What this task involves:
Your answer should consist of all lines in the listing that hold the word "title".

Data for analysis:

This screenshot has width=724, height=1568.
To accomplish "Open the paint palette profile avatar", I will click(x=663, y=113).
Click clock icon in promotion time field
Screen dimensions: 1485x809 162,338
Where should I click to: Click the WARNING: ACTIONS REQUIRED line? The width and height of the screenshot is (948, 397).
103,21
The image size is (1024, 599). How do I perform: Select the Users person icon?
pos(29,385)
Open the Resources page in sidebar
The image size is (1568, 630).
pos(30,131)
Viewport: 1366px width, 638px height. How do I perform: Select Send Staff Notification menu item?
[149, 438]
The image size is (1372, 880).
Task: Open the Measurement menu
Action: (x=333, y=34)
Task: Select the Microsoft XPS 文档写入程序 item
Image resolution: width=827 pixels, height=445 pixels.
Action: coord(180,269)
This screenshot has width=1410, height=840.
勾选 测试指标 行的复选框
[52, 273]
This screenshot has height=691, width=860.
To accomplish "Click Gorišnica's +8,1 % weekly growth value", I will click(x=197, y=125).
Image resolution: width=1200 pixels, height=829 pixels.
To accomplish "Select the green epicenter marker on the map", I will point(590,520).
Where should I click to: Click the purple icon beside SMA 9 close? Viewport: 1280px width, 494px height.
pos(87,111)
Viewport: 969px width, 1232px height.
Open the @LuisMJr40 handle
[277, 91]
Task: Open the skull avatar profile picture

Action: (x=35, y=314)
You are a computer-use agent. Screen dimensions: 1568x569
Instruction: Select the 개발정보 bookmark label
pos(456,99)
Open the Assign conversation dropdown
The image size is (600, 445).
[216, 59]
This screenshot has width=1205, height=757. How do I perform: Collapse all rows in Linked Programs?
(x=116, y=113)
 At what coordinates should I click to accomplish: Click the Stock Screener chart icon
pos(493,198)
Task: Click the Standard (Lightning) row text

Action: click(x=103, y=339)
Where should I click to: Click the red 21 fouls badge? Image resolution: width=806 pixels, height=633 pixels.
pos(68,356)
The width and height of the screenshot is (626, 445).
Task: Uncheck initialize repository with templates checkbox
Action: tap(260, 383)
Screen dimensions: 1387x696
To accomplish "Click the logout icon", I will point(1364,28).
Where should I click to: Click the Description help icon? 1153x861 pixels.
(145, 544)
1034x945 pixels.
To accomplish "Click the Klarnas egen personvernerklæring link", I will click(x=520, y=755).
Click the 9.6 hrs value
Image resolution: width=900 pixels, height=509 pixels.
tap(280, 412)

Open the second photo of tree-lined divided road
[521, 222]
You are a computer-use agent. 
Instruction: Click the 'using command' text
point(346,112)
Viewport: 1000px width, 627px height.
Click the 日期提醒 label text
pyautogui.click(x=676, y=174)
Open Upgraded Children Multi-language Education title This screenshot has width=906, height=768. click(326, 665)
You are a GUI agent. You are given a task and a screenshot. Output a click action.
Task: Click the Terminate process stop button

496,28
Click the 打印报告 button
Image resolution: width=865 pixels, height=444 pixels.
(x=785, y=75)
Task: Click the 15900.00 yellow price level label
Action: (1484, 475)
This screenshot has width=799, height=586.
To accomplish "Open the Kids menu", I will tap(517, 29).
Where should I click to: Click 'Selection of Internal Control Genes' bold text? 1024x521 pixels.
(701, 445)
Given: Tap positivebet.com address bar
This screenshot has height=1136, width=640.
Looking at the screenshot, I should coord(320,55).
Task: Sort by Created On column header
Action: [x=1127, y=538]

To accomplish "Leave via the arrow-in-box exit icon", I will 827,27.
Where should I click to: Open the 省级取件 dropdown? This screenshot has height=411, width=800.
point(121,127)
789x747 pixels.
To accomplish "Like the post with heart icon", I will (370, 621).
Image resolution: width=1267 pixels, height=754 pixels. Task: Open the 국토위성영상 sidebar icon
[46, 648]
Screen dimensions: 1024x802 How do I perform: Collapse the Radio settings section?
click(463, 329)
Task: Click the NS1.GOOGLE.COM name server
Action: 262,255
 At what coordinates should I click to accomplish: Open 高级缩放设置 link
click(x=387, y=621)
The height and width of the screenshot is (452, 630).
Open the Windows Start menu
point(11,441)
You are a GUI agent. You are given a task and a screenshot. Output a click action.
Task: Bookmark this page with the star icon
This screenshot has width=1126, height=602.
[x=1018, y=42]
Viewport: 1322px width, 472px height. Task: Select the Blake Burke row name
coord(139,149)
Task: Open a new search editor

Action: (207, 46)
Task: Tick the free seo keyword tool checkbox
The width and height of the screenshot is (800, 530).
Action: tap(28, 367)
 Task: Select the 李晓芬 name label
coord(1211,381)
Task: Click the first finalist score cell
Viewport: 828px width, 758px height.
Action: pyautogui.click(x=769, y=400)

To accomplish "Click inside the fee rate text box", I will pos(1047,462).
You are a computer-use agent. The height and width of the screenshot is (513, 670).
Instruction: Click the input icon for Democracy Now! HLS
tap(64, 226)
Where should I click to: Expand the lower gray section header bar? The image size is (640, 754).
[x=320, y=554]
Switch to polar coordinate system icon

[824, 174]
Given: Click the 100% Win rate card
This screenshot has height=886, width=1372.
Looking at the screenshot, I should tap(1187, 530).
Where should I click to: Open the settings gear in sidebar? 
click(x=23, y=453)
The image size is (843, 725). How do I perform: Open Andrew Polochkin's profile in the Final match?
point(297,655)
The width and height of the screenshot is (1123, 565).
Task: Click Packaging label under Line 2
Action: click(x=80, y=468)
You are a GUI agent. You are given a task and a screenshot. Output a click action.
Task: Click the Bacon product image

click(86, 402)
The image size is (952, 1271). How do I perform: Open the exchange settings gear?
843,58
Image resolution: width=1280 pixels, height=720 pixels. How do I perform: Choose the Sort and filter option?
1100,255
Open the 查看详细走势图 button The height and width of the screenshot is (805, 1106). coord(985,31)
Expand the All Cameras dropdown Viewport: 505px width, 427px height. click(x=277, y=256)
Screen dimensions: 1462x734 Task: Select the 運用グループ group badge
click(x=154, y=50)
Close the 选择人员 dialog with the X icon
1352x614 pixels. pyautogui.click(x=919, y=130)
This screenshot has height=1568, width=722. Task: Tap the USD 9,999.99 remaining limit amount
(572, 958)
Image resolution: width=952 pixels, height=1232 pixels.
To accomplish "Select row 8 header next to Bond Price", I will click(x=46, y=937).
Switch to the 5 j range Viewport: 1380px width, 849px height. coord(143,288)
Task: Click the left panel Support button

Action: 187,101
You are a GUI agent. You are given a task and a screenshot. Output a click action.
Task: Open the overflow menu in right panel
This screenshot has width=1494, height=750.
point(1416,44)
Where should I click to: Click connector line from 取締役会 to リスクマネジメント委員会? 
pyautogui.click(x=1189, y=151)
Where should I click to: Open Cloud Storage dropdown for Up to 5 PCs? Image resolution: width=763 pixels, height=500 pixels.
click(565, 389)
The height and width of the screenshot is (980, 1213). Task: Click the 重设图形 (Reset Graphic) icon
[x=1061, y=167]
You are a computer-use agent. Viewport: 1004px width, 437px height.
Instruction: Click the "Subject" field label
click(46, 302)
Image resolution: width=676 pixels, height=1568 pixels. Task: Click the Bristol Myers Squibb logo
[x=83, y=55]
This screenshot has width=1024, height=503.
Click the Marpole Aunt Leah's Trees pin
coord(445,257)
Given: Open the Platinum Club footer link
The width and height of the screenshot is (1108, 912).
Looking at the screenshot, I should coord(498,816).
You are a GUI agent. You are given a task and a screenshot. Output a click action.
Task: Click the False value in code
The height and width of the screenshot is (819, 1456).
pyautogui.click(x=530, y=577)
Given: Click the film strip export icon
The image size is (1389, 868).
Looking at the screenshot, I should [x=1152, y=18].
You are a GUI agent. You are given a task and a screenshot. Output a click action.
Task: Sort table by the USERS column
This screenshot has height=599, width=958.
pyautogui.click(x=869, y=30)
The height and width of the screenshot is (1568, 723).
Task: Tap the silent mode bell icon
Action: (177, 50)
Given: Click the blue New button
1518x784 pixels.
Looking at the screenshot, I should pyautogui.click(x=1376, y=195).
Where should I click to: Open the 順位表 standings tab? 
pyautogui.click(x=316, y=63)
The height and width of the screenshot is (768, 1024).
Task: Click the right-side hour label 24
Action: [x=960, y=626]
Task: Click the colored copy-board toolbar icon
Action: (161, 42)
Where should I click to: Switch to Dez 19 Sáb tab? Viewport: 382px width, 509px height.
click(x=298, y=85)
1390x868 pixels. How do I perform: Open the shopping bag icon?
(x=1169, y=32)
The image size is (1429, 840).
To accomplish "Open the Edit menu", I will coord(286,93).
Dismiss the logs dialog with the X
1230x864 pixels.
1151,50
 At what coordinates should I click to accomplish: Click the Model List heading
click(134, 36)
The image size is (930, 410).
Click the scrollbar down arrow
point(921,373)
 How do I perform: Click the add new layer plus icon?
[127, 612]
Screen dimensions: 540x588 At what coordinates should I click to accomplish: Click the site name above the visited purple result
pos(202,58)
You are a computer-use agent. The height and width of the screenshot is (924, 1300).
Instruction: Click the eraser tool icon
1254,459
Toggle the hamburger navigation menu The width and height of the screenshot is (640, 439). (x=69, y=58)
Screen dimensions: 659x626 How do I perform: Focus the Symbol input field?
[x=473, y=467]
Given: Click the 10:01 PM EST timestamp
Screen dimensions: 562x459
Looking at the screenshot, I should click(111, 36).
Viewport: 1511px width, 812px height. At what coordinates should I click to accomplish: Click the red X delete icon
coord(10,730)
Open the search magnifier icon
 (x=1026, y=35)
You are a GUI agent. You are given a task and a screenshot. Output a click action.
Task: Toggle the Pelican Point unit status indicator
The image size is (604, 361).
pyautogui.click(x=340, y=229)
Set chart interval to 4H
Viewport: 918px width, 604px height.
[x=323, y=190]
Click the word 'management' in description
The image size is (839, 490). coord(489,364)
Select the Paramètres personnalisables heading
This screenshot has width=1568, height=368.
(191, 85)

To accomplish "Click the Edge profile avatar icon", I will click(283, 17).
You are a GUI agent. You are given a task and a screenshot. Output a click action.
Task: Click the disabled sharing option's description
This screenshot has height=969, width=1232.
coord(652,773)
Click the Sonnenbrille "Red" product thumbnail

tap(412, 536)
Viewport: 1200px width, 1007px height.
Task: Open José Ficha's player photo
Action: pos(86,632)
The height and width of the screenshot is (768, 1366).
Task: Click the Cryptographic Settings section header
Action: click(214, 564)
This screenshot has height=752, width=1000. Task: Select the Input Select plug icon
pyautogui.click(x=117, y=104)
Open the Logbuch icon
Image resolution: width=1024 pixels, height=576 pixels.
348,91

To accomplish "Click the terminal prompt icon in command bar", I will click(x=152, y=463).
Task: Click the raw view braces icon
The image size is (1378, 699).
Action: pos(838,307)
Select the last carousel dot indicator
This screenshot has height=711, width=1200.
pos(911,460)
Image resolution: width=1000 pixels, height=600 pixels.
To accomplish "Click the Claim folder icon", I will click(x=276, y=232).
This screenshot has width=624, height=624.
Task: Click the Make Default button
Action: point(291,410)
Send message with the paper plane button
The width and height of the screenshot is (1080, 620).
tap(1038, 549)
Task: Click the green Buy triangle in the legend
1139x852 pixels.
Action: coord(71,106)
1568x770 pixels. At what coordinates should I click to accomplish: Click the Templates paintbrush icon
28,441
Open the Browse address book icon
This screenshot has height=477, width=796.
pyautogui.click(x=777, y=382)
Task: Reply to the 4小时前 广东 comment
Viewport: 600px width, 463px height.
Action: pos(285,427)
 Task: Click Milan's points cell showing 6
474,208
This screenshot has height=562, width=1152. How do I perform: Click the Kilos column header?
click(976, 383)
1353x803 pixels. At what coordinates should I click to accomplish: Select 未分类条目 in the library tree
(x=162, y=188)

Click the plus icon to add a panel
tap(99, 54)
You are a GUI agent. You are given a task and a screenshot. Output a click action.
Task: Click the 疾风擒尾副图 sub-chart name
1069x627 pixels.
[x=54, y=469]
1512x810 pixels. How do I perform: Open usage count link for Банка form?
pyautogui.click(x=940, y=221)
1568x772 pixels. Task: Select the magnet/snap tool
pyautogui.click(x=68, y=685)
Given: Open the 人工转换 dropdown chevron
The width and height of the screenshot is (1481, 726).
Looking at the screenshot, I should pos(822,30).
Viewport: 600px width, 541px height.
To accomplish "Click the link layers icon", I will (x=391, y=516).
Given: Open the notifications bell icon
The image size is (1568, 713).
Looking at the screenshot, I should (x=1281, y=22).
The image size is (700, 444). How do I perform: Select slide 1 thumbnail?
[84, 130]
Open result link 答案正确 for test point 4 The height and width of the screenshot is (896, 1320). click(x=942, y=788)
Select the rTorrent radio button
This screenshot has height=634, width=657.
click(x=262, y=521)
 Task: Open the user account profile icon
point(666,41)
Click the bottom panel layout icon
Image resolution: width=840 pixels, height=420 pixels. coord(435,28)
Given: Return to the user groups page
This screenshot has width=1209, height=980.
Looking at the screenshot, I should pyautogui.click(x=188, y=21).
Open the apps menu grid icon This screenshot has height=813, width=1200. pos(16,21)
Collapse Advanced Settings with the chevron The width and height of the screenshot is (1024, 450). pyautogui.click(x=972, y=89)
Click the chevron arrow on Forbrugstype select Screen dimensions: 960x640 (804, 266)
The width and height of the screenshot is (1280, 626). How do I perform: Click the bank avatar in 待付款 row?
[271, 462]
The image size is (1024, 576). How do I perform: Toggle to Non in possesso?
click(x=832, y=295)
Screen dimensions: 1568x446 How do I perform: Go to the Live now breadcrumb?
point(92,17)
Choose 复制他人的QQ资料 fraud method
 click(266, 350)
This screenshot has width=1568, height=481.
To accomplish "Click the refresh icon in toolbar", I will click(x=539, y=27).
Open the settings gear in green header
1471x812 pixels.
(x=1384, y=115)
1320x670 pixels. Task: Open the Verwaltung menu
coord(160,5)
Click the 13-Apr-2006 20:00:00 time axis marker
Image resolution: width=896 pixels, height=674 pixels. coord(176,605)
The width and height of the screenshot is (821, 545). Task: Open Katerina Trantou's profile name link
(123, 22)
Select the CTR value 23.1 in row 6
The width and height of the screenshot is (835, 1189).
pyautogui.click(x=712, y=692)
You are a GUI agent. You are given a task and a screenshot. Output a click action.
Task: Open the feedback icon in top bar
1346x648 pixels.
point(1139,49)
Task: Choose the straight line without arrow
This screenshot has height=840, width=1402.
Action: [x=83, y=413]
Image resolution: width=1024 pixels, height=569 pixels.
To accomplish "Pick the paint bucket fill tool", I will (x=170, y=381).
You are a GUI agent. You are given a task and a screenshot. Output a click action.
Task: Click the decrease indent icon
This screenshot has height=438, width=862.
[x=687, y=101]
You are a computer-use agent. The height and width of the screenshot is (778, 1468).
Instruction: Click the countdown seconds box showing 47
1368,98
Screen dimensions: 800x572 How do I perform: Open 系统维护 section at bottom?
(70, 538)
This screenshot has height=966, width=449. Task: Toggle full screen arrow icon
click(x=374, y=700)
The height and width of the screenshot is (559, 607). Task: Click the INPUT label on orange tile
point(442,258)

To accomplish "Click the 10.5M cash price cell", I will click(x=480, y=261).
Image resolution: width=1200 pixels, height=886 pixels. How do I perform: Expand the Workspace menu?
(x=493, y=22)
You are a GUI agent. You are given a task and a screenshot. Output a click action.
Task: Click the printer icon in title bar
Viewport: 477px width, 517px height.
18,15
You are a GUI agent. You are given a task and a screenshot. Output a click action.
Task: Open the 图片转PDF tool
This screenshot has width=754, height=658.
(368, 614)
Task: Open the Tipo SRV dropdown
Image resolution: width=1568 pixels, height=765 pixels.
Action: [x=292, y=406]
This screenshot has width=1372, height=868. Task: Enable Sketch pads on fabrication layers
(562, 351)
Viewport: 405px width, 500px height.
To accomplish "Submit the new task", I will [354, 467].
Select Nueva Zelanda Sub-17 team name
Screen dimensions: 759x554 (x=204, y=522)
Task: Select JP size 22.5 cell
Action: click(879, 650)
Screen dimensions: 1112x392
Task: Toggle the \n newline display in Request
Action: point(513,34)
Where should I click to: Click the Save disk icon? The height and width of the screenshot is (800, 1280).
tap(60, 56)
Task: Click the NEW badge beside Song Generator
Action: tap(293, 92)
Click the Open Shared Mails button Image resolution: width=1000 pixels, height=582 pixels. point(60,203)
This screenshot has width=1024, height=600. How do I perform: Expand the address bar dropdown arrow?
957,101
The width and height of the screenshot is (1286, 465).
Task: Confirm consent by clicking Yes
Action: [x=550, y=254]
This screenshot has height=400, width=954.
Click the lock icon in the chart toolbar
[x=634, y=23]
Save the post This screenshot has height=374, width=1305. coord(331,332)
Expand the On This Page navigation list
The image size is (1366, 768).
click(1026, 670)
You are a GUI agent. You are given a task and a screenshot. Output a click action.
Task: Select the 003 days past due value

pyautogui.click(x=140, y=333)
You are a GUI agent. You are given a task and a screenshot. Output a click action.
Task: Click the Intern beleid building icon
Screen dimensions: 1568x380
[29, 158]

Written reply:
Open Upgraded Children Multi-language Education title This screenshot has width=906, height=768. click(326, 665)
Task: Click the printer icon in title bar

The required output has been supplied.